Die beim ASCO vorgestellten Studien erhärteten die Datenlage zur TNT. Die RAPIDO-Phase-III-Studie verglich die TNT Strategie (RT mit 5 x 5 Gy gefolgt von 4,5 Monaten FOLFOX oder CAPOX und totaler mesorektaler Exzision (TME) in Woche 22–24) mit einer Standard RChT ohne eine Induktions- oder Konsolidierungstherapie (Capecitabin-basierte RChT gefolgt von TME in Woche 14–16 und optional postoperative Chemotherapie mit CAPOX oder FOLFOX über 24 Wochen). Die pCR-Rate betrug 28 % versus 14 % zugunsten der TNT bei ebenfalls überlegener DFS-Rate (HR 0,75) und weniger Lokalrezidiven (HR 1,45) [22].

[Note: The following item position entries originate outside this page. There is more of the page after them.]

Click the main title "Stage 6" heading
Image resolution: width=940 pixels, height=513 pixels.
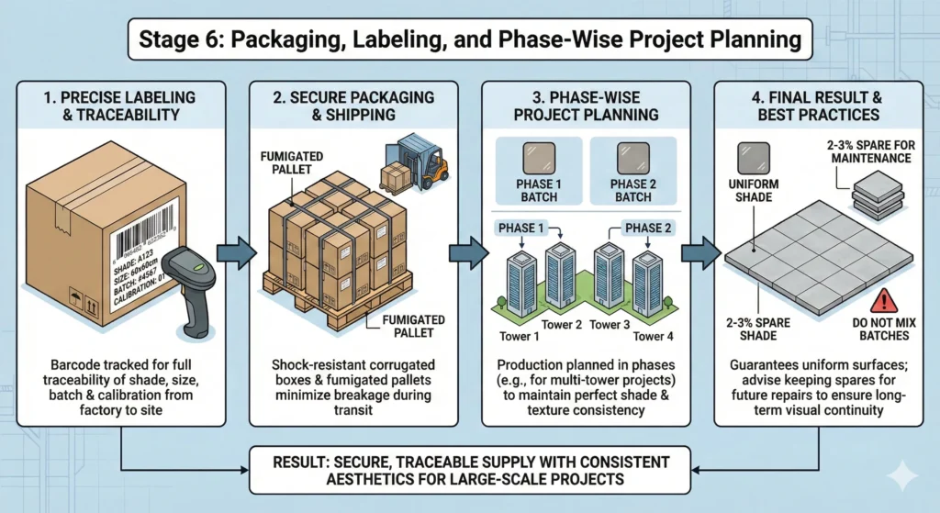(470, 39)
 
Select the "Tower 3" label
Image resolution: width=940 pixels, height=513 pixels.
(610, 325)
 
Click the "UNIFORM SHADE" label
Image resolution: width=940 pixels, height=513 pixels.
(756, 191)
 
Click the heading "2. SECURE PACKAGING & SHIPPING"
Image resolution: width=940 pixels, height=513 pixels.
(354, 106)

Die französische Phase-III-Studie PRODIGE 23 verglich eine Induktionstherapie mit 6 Zyklen FOLFIRINOX gefolgt von einer Capecitabin-basierten RChT, TME und weiterer adjuvanter Therapie mit Capecitabin oder FOLFOX mit dem Vergleichsregime aus Capecitabin-basierter RChT gefolgt von TME nach 7 Wochen und einer adjuvanten Therapie mit Capecitabin oder FOLFOX über 6 Monate [23]. Ähnlich wie in RAPIDO wurde durch die TNT-Strategie praktisch eine Verdoppelung der pCR-Rate (28 % vs. 12 %) bei ebenfalls verbessertem DFS (HR 0,69) erreicht.

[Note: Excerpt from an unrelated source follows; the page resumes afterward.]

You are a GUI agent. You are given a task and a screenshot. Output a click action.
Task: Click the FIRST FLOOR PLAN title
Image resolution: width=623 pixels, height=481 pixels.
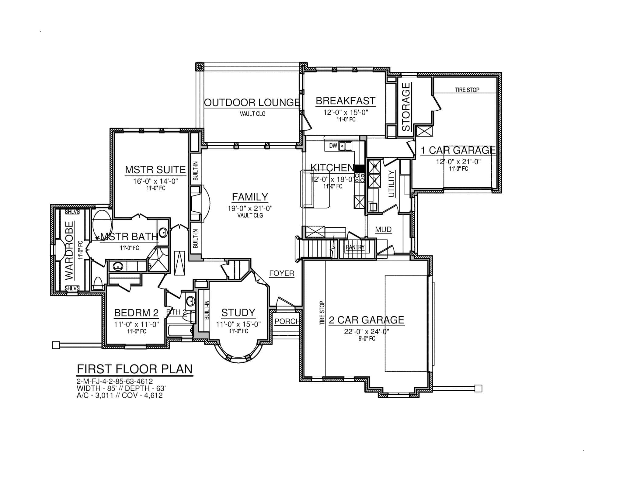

Eine weitere randomisierte Studie, die Phase-II-Studie OPRA, evaluierte die optimale Sequenz der TNT hinsichtlich DFS und Organerhalt. Dabei wurde das Regime 4 Monate CAPOX oder FOLFOX gefolgt von RChT (Capecitabin oder infusionales 5-FU; 25 x 2 Gy mit der Option eines Boosts bis zur Gesamtdosis von 54 bzw. 56 Gy) mit dem Regime gleiche RChT gefolgt von identischer Konsolidierungs-Chemotherapie verglichen [24]. Hinsichtlich des DFS (3-Jahres-DFS 77 % vs. 78 %) und des metastasenfreien Überlebens nach 3 Jahren (82 % vs. 84 %) unterschieden sich beide Regime nicht relevant. Das „TME-freie Überleben“ nach 3 Jahren, das den Anteil der Patienten mit Organerhalt widerspiegelt, lag allerdings  im Konsolidierungsarm bei 59 % und im Induktionsarm bei 43 % [24], was erneut für das Konzept TNT plus Konsolidierung  spricht.

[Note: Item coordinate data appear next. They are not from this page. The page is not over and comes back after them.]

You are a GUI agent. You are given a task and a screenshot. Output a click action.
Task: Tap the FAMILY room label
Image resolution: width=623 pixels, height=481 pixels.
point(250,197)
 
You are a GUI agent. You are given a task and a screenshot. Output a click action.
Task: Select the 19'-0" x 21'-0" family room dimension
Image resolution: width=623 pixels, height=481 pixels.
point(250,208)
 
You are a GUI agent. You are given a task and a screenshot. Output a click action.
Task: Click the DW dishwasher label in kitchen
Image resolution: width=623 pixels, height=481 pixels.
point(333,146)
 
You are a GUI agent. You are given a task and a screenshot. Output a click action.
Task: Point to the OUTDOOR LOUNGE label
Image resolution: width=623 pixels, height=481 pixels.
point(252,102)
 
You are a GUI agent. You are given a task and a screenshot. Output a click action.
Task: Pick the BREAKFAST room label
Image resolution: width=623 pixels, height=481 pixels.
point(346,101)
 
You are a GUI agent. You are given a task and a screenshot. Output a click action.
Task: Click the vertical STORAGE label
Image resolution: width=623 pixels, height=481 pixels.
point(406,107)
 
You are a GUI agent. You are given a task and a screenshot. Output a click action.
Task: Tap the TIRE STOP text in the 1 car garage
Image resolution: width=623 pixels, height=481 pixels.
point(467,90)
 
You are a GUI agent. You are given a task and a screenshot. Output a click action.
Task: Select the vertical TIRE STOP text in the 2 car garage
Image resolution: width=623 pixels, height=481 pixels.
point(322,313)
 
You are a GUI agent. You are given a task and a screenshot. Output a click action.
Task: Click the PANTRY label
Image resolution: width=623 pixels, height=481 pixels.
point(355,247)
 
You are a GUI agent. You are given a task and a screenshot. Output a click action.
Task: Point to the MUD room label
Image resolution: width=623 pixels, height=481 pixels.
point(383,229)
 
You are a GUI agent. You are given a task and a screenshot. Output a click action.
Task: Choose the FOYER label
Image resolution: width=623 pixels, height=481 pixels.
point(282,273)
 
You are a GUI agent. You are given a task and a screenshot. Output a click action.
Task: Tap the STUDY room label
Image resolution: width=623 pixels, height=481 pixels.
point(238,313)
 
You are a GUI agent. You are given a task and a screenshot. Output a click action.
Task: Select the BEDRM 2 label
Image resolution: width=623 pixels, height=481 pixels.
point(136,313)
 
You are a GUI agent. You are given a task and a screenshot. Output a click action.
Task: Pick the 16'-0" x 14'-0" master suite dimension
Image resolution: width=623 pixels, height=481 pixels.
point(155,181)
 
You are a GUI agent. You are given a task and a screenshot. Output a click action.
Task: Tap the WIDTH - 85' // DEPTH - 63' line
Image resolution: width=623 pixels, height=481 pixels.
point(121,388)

Werden alle vier Studien (RAPIDO, PRODIGE 23, OPRA, CAO/ARO/AIO-12) zusammen bewertet, sieht die AIO ab sofort die TNT als präferierte neue Therapieoption für Patienten mit lokal weit fortgeschrittenem Rektumkarzinom. Im Rahmen der TNT kann die RT laut AIO entweder als Langzeit-RChT unter Beteiligung von Capecitabin oder infusionalem 5-FU oder als 5 x 5 Gy erfolgen. Die Dauer der Konsolidierung (CAPOX oder FOLFOX) sollte 3 bis 4,5 Monate betragen, falls keine klinischen Gründe dagegensprechen [20]. Die TNT mit Konsolidierung sollte laut AIO gegenüber der TNT mit Induktion präferiert werden – nicht nur, weil die Daten der CAO/ARO/AIO-12-Studie dies nahelegen, sondern auch, weil die Daten zum TME-freien Überleben der OPRA-Studie unter einer TNT mit Konsolidierung die Option eines Watch-and-wait-Konzeptes möglich erscheinen lassen [20].